17 May 2013

When the Church exalts "friendship with the world"

Every Friday, to commemorate the stellar contributions to internet apologetics and punditry made by our founder and benefactor, Phil Johnson, the unpaid and overworked staff at TeamPyro presents a "Best of Phil" post to give your weekend that necessary kick.

This excerpt is from the blog back in February 2009.  Phil points out the disastrous consequences of Evangelicalism ignoring the warning of James 4:4.

As usual, the comments are closed.

William Butler Yeats wrote a poem shortly after World War I called The Second Coming. Despite the title, it was a very pessimistic poem. Yeats was observing the rapid dissolution of society, and he foresaw nothing but certain doom. An unbeliever, he dreaded the idea of Christ's Second Coming because he saw in it nothing but the end of the world.

As he looked at the dissolution of the social order, Yeats wrote,

Things fall apart; the centre cannot hold;
Mere anarchy is loosed upon the world,
The blood-dimmed tide is loosed, and everywhere
The ceremony of innocence is drowned;
The best lack all conviction, while the worst
Are full of passionate intensity.

And at the end of the poem, he pictured the coming day of doom as a

". . . rough beast, its hour come round at last,
slouch[ing] towards Bethlehem to be born."


As we look at the state of Christ's church worldwide today, we see an even more frightening prospect. By and large, the church has fallen in love with Gomorrah, and has veered off that direction in a dead sprint. Christians seem as if they are on a collective quest to see how much of the world they can absorb and imitate. Instead of trying to win the world the way Christ commanded, the church seems determined to see how much like the world she can become.

It is a safe bet that whatever is popular in the world at the moment will soon be embraced by the church. Virtually all of today's secular fads will have Christian counterparts tomorrow. Seriously: there are even several "Christian" nudist colonies. Evidently there is no worldly novelty that someone, somewhere won't try to drag into the church.

For more than four years here at PyroManiacs we have been pointing out laughable examples of how the contemporary church has played the harlot with the world. When you listen to the rationale of people who advocate worldly innovations in the church, they invariably insist this is the only way to reach unbelievers.

Under pretexts such as "contextualization," "missional living," and "relevance" an unbridled willingness to accommodate Divine truth to human preferences is now going on virtually unchecked in the modern and postmodern evangelical movement. Multitudes of Christians today think it is their prerogative to mold and shape everything—worship, music, and even the Word of God itself—to the tastes and fashions of the world.
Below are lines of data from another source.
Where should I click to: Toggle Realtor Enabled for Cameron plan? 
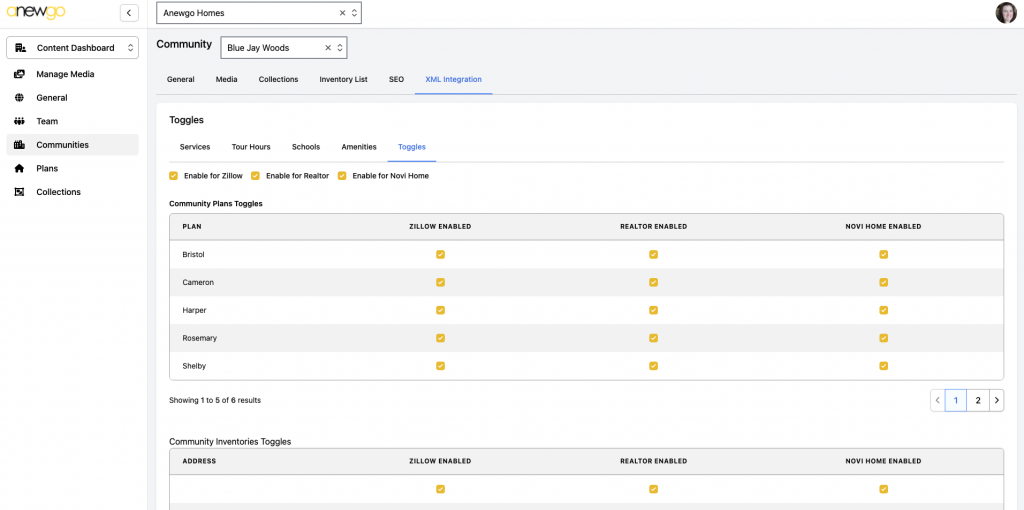pos(653,282)
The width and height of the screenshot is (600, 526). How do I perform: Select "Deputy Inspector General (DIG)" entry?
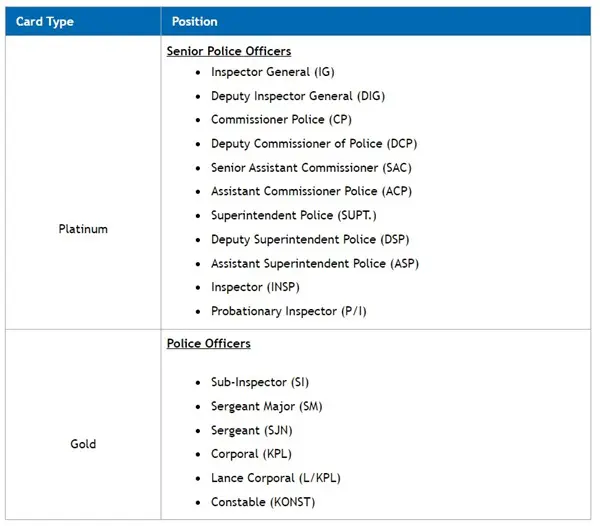298,96
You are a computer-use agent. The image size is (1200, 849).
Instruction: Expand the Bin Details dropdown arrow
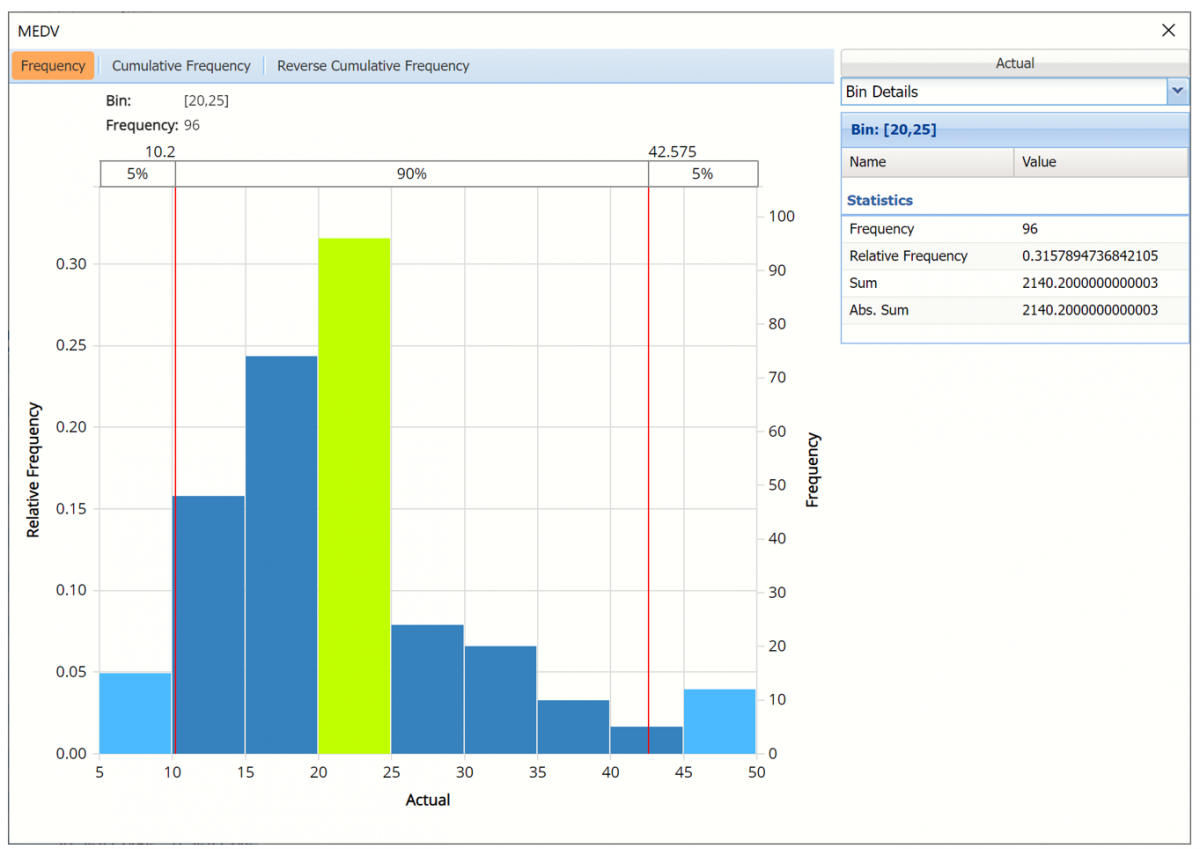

That kind of thinking is all too typical. Until Christians recover their convictions and their passion; until we realize that the gospel itself is the power of God unto salvation; until we quit tinkering with the message to try to accommodate it to the tastes and preferences of every subculture; and until we give up these foolish efforts to make the gospel "appealing" and concern ourselves with proclaiming it accurately and making it clear, the church's impact on the world will continue to diminish and the world's influence will continue to define what the church looks like.